Но все-таки боязнь разных букашек осталась у нее надолго. Увидит жука, отскочит в сторону и наблюдает издали. До тех пор не подходит к тому месту, пока жук не скроется в норке. Очень боялась кузнечиков с красными подкрыльями. Летит он и скрипит. Не трещит, а именно скрипит. Это ведь очень страшно.
Однажды Ира увидела странное существо, ни на кого не похожее. Величиной чуть не с воробья, лапы мохнатые, их восемь штук. Брюхо толстое, глаза острые, челюсти, как у краснокрылого кузнечика. Одним словом, страшилище.
Ира вначале испугалась, но потом стало интересно: что это за зверь такой? Подняла длинную камышинку, осторожно тронула его. Страшилище сжалось в комок и вцепилось в камышинку, потом отпустило ее и побежало. Ира догнала и снова ткнула его камышинкой. Страшилище как прыгнет метра на три в сторону — и затерялось в траве.
Такое же чудище оказалось в кухонной палатке на деревянной стойке у потолка. Ира размахнулась полотенцем, чтобы сбить его со стойки. Страшное насекомое прыгнуло прямо на девушку и вцепилось в штанину. Ира не растерялась, сбросила его на землю и растоптала.
Вечером она рассказала ребятам о своем приключении.
— Где зверь, которого ты убила? — тревожно спросила Тамара Александровна.
— Здесь, под фанеркой.
Тамара Александровна подняла фанеру.
— Это тарантул, — сказала она отрывисто. — Взять осторожно и сжечь.
Тарантул опаснее гадюки, объяснил нам наш опытный начальник. Гадюка сама не нападает на человека, а тарантул набрасывается на все живое, кроме баранов в степи. Человек укус тарантула переносит очень болезненно.
— Аврал, товарищи! — произнес начальник очень серьезно. — Обыскать палатки, перетрясти спальные мешки. Всем сапоги надеть. Смирнов, выдай товарищам сапоги.
Больше десятка тарантулов было обнаружено в палатках.
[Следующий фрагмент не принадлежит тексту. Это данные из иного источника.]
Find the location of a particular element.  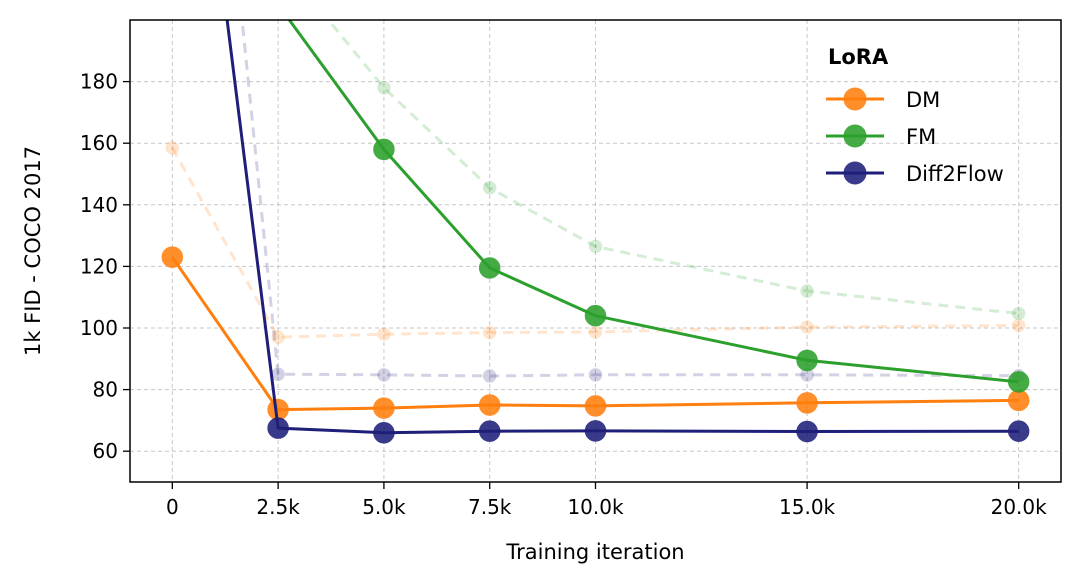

Твари жили в норках под ящиками, под спальными мешками.
На том месте, где спала Ира, обнаружили трех тарантулов.
В ту ночь мы в палатках не гасили огня. Спали в верхней одежде, в сапогах. За исключением Иры. Она нисколько не боялась тарантулов. Тарантул не жук. Чего же его бояться?
Когда лагерь угомонился, Ира сбросила сапоги, вымыла посуду, прибрала в кухонной палатке, где было ее спальное место, залезла в мешок и спокойно, без сновидений, Проспала до утра. Утром вышла из палатки в босоножках и стала варить завтрак.
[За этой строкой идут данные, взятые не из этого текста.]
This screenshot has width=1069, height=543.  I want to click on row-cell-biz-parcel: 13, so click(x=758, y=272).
— Где сапоги? Почему в, босоножках? — строго спросил начальник.
— Сапоги в палатке, — ответила Ира. — В них тяжело, в босоножках легче.
— Давай сюда сапоги. Ну!
Ира вынесла сапоги.
— Снимай босоножки! Так… Сапоги надевай.
— Я не боюсь тарантулов, честное слово.
— Я за тебя боюсь. Переобувайся!
Ира надела сапоги и протянула руку за босоножками.
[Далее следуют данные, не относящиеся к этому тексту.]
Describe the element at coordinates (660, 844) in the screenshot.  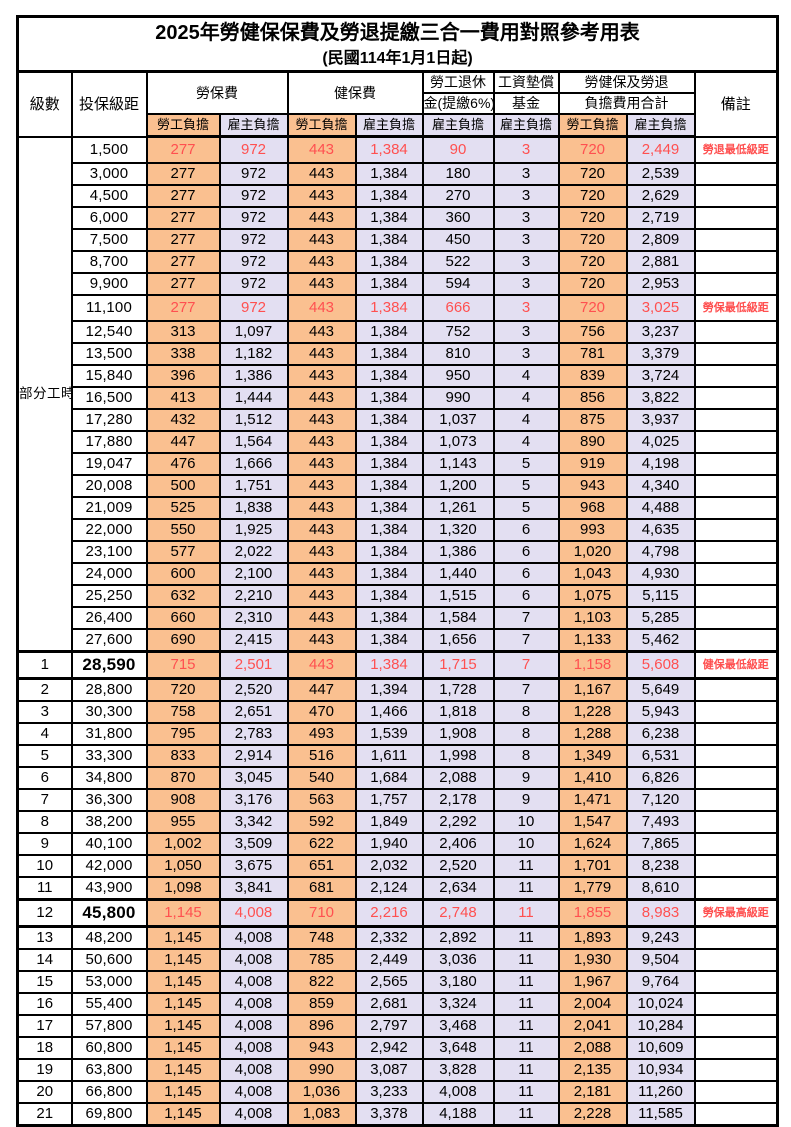
I see `value-cell-total_employer: 7,865` at that location.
— Когда уедете в маршрут, я все равно босоножки надену.
Начальник отобрал у нее босоножки и сунул в огонь. Ира заплакала.
— Это подарок… Зачем так?..
— Туфли куплю хорошие, после экспедиции, если будешь послушной.
Шофер по пути от Прохоровки в глубь степей стал собирать разный утиль: цепи Галля, растерянные по дороге комбайнами, автопокрышки, которых немало валялось по кюветам.
— Для чего тебе это барахло? — спрашивали шофера.
— Значит, надо.
— Да объясни ты толком. Машину загромождаешь.